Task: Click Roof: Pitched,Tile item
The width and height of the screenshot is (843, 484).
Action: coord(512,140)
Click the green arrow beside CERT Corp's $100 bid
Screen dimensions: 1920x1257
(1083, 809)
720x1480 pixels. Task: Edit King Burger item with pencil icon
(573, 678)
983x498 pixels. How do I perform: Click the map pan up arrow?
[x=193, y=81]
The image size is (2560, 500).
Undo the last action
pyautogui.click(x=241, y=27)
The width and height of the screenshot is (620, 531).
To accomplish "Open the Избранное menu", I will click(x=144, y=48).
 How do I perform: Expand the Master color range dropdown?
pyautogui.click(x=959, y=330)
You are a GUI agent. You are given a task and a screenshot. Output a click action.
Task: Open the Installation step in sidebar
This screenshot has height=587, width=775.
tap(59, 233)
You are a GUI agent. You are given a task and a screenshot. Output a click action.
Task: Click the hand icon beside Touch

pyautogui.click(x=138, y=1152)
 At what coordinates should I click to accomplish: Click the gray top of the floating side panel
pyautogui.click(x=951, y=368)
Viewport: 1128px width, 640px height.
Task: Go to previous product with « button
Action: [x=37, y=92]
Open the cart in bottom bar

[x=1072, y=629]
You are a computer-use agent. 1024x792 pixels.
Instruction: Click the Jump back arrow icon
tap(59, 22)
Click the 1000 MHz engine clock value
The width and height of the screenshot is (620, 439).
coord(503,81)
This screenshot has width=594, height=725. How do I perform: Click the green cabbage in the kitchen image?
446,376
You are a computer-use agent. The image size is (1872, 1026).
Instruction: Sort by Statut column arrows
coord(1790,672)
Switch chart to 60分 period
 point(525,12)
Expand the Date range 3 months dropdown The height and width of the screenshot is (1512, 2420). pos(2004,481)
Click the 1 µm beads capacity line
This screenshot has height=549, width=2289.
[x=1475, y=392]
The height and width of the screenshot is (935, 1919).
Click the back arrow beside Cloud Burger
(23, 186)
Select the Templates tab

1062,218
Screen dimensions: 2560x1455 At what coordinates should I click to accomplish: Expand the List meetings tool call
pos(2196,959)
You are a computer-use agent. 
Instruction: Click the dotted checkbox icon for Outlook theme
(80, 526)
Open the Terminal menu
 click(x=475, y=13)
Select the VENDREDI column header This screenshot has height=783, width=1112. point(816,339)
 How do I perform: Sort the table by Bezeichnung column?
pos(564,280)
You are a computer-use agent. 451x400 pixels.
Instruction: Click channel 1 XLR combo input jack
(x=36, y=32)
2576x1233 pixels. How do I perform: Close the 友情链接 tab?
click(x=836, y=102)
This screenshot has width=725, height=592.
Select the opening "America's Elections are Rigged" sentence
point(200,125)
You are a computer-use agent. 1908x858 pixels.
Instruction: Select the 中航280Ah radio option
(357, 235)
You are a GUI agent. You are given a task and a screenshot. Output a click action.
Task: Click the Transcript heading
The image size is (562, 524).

**THE TASK**
Copy out every line of the items above with no changes.

**FINISHED TASK**
Task: Click Roof: Pitched,Tile item
The width and height of the screenshot is (843, 484).
Action: coord(512,140)
Click the green arrow beside CERT Corp's $100 bid
Screen dimensions: 1920x1257
(1083, 809)
720x1480 pixels. Task: Edit King Burger item with pencil icon
(573, 678)
983x498 pixels. How do I perform: Click the map pan up arrow?
[x=193, y=81]
The image size is (2560, 500).
Undo the last action
pyautogui.click(x=241, y=27)
The width and height of the screenshot is (620, 531).
To accomplish "Open the Избранное menu", I will click(x=144, y=48).
 How do I perform: Expand the Master color range dropdown?
pyautogui.click(x=959, y=330)
You are a GUI agent. You are given a task and a screenshot. Output a click action.
Task: Open the Installation step in sidebar
This screenshot has height=587, width=775.
tap(59, 233)
You are a GUI agent. You are given a task and a screenshot. Output a click action.
Task: Click the hand icon beside Touch

pyautogui.click(x=138, y=1152)
 At what coordinates should I click to accomplish: Click the gray top of the floating side panel
pyautogui.click(x=951, y=368)
Viewport: 1128px width, 640px height.
Task: Go to previous product with « button
Action: [x=37, y=92]
Open the cart in bottom bar

[x=1072, y=629]
You are a computer-use agent. 1024x792 pixels.
Instruction: Click the Jump back arrow icon
tap(59, 22)
Click the 1000 MHz engine clock value
The width and height of the screenshot is (620, 439).
coord(503,81)
This screenshot has width=594, height=725. How do I perform: Click the green cabbage in the kitchen image?
446,376
You are a computer-use agent. The image size is (1872, 1026).
Instruction: Sort by Statut column arrows
coord(1790,672)
Switch chart to 60分 period
 point(525,12)
Expand the Date range 3 months dropdown The height and width of the screenshot is (1512, 2420). pos(2004,481)
Click the 1 µm beads capacity line
This screenshot has height=549, width=2289.
[x=1475, y=392]
The height and width of the screenshot is (935, 1919).
Click the back arrow beside Cloud Burger
(23, 186)
Select the Templates tab

1062,218
Screen dimensions: 2560x1455 At what coordinates should I click to accomplish: Expand the List meetings tool call
pos(2196,959)
You are a computer-use agent. 
Instruction: Click the dotted checkbox icon for Outlook theme
(80, 526)
Open the Terminal menu
 click(x=475, y=13)
Select the VENDREDI column header This screenshot has height=783, width=1112. point(816,339)
 How do I perform: Sort the table by Bezeichnung column?
pos(564,280)
You are a computer-use agent. 451x400 pixels.
Instruction: Click channel 1 XLR combo input jack
(x=36, y=32)
2576x1233 pixels. How do I perform: Close the 友情链接 tab?
click(x=836, y=102)
This screenshot has width=725, height=592.
Select the opening "America's Elections are Rigged" sentence
point(200,125)
You are a computer-use agent. 1908x858 pixels.
Instruction: Select the 中航280Ah radio option
(357, 235)
You are a GUI agent. You are given a task and a screenshot. Output a click action.
Task: Click the Transcript heading
The image size is (562, 524).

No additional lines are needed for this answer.